Is a variable an array of size 1?

Question

Consider this:

int main(int, char **) {
  int variable = 21;
  int array[1] = {21};
  using ArrayOf1Int = int[1];
  (*reinterpret_cast<ArrayOf1Int *>(&variable))[0] = 42;
  *reinterpret_cast<int *>(&array) = 42;
  return 0;
}

Did I just violate the strict aliasing rule?

Or, as in this comment that led me to this question: Is a variable an array of size 1?

Note that I tagged this as language-lawyer question. Thus I'm not interested in -fno-strict-aliasing or compiler specific behavior, but instead in what's said in the standard. Also I think it would be interesting to know if and how this changed between C++03, C++11, C++14, and newer versions.

Answer 1

Clearly, if an object were a variable of an array of size one, you could initialise a reference to an array of size one with an object:

int variable{21};
int (&array)[1] = variable; // illegal

However, the initialisation is illegal. The relevant clause for this is Clause 4 [conv] (Standard Conversions) which stated in paragraph 1:

Standard conversions are implicit conversions with built-in meaning. Clause 4 enumerates the full set of such conversions.

This clause is too long to quote here but it has nothing to say about a conversion of an object to a reference of an array of any size. Similarly, the section in reinterpret_cast (5.2.10 [expr.reinterpret.cast]) does not spell out any behaviour involving arrays but does spell out this exclusion in paragraph 1:

... Conversions that can be performed explicitly using reinterpret_cast are listed below. No other conversion can be performed explicitly using reinterpret_cast.

I don't think there is an explicit statement that an object is not an array of one object but there are sufficient omissions to make the case implicitly. The guarantee given by the standard relating objects and array is that pointer to an object behave as if they are pointing to array of size 1 (5.7 [expr.add] paragraph 4):

For the purposes of these operators, a pointer to a nonarray object behaves the same as a pointer to the first element of an array of length one with the type of the object as its element type.

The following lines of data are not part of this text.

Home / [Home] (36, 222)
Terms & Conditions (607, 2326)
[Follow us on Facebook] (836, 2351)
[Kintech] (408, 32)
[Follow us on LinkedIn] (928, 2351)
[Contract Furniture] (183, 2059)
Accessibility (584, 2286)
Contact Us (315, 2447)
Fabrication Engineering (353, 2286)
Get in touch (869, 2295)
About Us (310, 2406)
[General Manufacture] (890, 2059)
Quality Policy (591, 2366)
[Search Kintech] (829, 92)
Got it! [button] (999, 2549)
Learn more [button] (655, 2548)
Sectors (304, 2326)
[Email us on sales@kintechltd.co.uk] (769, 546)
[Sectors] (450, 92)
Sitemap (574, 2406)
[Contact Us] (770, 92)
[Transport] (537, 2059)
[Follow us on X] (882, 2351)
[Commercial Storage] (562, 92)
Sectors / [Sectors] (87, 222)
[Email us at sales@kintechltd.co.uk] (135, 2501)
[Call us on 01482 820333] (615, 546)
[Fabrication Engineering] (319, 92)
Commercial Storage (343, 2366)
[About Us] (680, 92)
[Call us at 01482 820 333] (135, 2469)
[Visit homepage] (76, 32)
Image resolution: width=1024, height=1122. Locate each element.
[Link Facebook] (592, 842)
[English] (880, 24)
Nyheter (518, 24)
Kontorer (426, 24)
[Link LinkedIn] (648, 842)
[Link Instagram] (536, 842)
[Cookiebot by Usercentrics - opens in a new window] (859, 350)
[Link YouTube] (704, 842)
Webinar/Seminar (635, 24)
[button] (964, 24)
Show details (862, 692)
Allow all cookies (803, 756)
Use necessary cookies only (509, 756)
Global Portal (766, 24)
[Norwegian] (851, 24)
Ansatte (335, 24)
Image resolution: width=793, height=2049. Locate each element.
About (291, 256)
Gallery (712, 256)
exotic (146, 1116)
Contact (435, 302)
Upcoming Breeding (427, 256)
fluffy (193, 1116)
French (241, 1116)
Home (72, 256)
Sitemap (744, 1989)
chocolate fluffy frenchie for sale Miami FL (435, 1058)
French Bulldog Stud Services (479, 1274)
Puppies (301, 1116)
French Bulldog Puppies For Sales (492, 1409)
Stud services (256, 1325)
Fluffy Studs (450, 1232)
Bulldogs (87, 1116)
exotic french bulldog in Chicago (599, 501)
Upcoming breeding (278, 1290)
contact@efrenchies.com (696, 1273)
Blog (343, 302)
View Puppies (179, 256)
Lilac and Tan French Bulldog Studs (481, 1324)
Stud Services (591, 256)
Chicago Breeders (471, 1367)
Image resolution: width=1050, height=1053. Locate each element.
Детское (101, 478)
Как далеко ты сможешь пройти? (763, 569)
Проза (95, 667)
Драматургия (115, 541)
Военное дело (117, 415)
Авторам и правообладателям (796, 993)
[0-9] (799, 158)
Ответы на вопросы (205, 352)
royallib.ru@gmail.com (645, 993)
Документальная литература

The presence of this statement also implies that array objects and nonarray objects are different entities: if they were considered the same this statement wouldn't be necessary to start with.

With respect to prior (or future) versions of the standard: although the exact words in the different clauses may have changed, the overall situation didn't change: objects and arrays were always different entities and, so far, I'm not aware of an intent to change that.

Answer 2

reinterpret_cast only behaves predictably in C++11 and above, so neither line is guaranteed to have defined behaviour before C++11. We'll proceed assuming C++11 or above.

First line

(*reinterpret_cast<decltype(&array)>(&variable))[0] = 42;

In this line, dereferencing the reinterpret_cast yields a glvalue but does not access the int object through that glvalue. By the time the int object is accessed, the glvalue referring to the array has already been decayed into a pointer to that object (that is, an int*).

However, one can "contrive" a case that looks like it might contain a strict aliasing violation, like so:

struct S {
    int a[1];
};
int variable = 42;
S s = reinterpret_cast<S&>(variable);

This does not violate strict aliasing because you are allowed to access an object through a subobject of an aggregate or union type. (This rule has existed since C++98.)

Second line

*reinterpret_cast<decltype(&variable)>(&array) = 42;

The reinterpret_cast is guaranteed to give a pointer to the first subobject of the array, which is an int object, so assigning to it through an int pointer is well-defined.